# GSOD TiVo Premiere HD DVR Model TCD746320



## tp1665 (Dec 31, 2007)

Hi Forum,

I have been reading many posts regarding what needs to be done to hopefully recover my premiere's HD data, my wife wants to try and recover all of her shows. 

I understand the general scheme:
An imaging run and maybe a copy run using DVR bars and would kindly ask for help with an image for this model. 

This is my first Tivo HD fail and I have been a TIVO user since 2002 or so. So this is my first real venture into really fixing a unit on my own. 

I have a 1 TB upgrade WD from newegg on the way ($61) and know I will eventually need another tool to expand the drives useful size w/ jmfs.

feel free to mail me: tsp1665 via yahoo.

unrelated side question.. is there any way to make a tivo premiere default to a given channel at startup? 

Many thanks

Tim


----------



## JoeKustra (Dec 7, 2012)

tp1665 said:


> Hi Forum,
> 
> I have been reading many posts regarding what needs to be done to hopefully recover my premiere's HD data, my wife wants to try and recover all of her shows.
> 
> ...


If you pull the power on a Premiere, all tuners will be set to that channel when you apply power.


----------



## ggieseke (May 30, 2008)

Are you trying to save it or rebuild it from scratch?

The first option calls for jmfs, the second option is something I can help you with.


----------



## tp1665 (Dec 31, 2007)

Well, very good question.
I wanted to try and save it, but am not sure that will work. So a clean image rebuild is my second option and last resort and I wanted to be ready for that. 
I have just downloaded the set of WD drive utilities that I hope can test the currently "failed" drive.

I just do not know how often GSOD drives digital files can be recovered and how well I can test in the current state/format. 

I figured I would be able to create a fresh image then copy the hopefully intact files/media into that. 

I still need to get out and get a darn torx tool that I do not own to remove the drive out of the Tivo housing. Maybe I am really wrong in my assumptions on the total workflow/processes. 

Thanks for the quick response.
I just was trying to get all my ducks in a row.

Tim


----------



## ggieseke (May 30, 2008)

I sent you a PM with a link to a clean image. Hopefully you won't need it.


----------



## Teeps (Aug 16, 2001)

tp1665 said:


> Well, very good question.
> I wanted to try and save it, but am not sure that will work. So a clean image rebuild is my second option and last resort and I wanted to be ready for that.
> I have just downloaded the set of WD drive utilities that I hope can test the currently "failed" drive.
> 
> ...


The HDD in my XL4 expired with GSOD, after only 2 years and never more than 25% used.
Tivo was stuck in a boot loop....

Tried to "fix" the drive with the WD tool kit, no joy.
But, if you have time, it can't hurt to try; if it works and TiVo boots up.
You might be able to clone the data to the new drive, saving the recordings.

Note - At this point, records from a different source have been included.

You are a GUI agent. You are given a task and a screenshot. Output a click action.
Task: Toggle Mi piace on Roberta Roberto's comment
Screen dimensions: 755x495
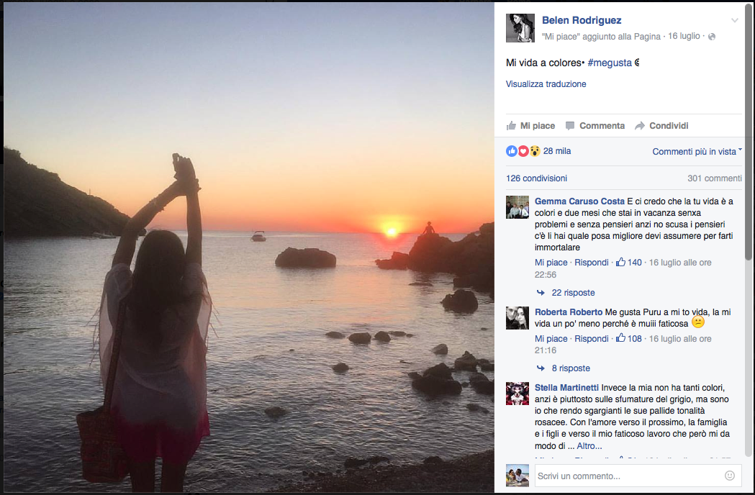(x=550, y=338)
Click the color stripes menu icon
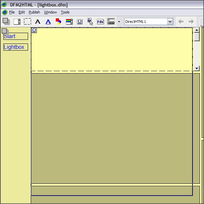 pyautogui.click(x=69, y=22)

My case, had to install a clean image to get the new hdd to work.


----------



## rover4 (Jul 14, 2015)

Could someone PM me a link to a clean image for a Tivo TCD746320 (Premiere)? Thanks in advance!


----------



## ggieseke (May 30, 2008)

rover4 said:


> Could someone PM me a link to a clean image for a Tivo TCD746320 (Premiere)? Thanks in advance!


PM sent.


----------



## rtpn60 (Jul 16, 2015)

Hey Guys, been reading up here to try and salvage my broken TCD746320. It's got the GSOD and would like to format a new replacement drive. May I also get a copy of an image?


----------



## ggieseke (May 30, 2008)

rtpn60 said:


> Hey Guys, been reading up here to try and salvage my broken TCD746320. It's got the GSOD and would like to format a new replacement drive. May I also get a copy of an image?


PM sent.


----------



## rtpn60 (Jul 16, 2015)

Excellent, Thanx! Although familiar with computers this will be my first Tivo encounter. Now need to download winmfs.


----------



## unitron (Apr 28, 2006)

rtpn60 said:


> Excellent, Thanx! Although familiar with computers this will be my first Tivo encounter. Now need to download winmfs.


WinMFS is only good for Series 1, 2, and 3 TiVos.

Premieres are Series 4s.

(If you don't know what you're doing you can screw up an S4 drive with WinMFS)

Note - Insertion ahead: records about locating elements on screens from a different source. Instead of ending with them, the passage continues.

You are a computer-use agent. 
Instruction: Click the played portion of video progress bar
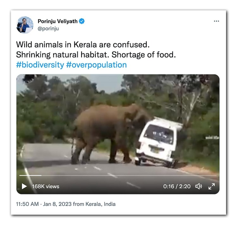tap(30, 175)
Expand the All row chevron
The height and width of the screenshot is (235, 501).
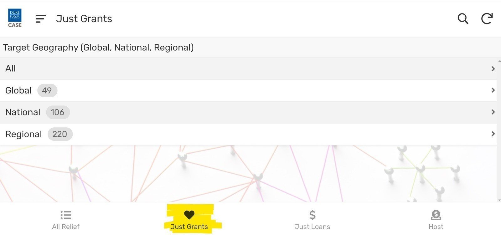click(x=493, y=69)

If someone sends you a link for a Premiere backup, it probably needs to be restored via DvrBARS.

Here's the thread where you can learn about it.

http://www.tivocommunity.com/tivo-vb/showthread.php?t=503261


----------



## rtpn60 (Jul 16, 2015)

wow.. Thanx for the heads up. I was having issues getting the software to see the new 1TB drive. I downloaded DvrBARS and am now backing up the original drive (that failed). I was trying to create a new drive without using the old one. I'll keep reading and see if I can get this thing back on line.


----------



## rtpn60 (Jul 16, 2015)

I've downloaded DvrBARS and was able to actually backup the old, dead Tivo hard drive (with errors). I also have the TCD746320.vhd image downloaded.

The issue is the DvrBARS will not write to the new unformatted drive regardless of which image I choose? DvrBARS sees both images for source and then sees both old and new drives for the target but when I try to write to the new drive I keep getting WriteFail Error 0x00000013...

I noticed on the bottom of the screen it states format is unknown - "\\.\PHYSICALDRIVE1:931.51GB, unknown"

What am I missing?


----------



## rtpn60 (Jul 16, 2015)

and now.. the rest of the story... 

I forgot to bring the drive on-line in disk manager.  I was afraid of doing anything to the drive in fear of screwing something up BUT I guess it does have to be online. duh....


----------



## rtpn60 (Jul 16, 2015)

I'm getting so close... 

I was able to use the image downloaded here to get my box back to a factory setup (THANX GUYS!) but now it won't record anything? Everything works fine as far as viewing channels, setting up recorded programs, etc. But I never see the record light come on and there's nothing in "my shows". I tried to just hit record on a channel, nothing. 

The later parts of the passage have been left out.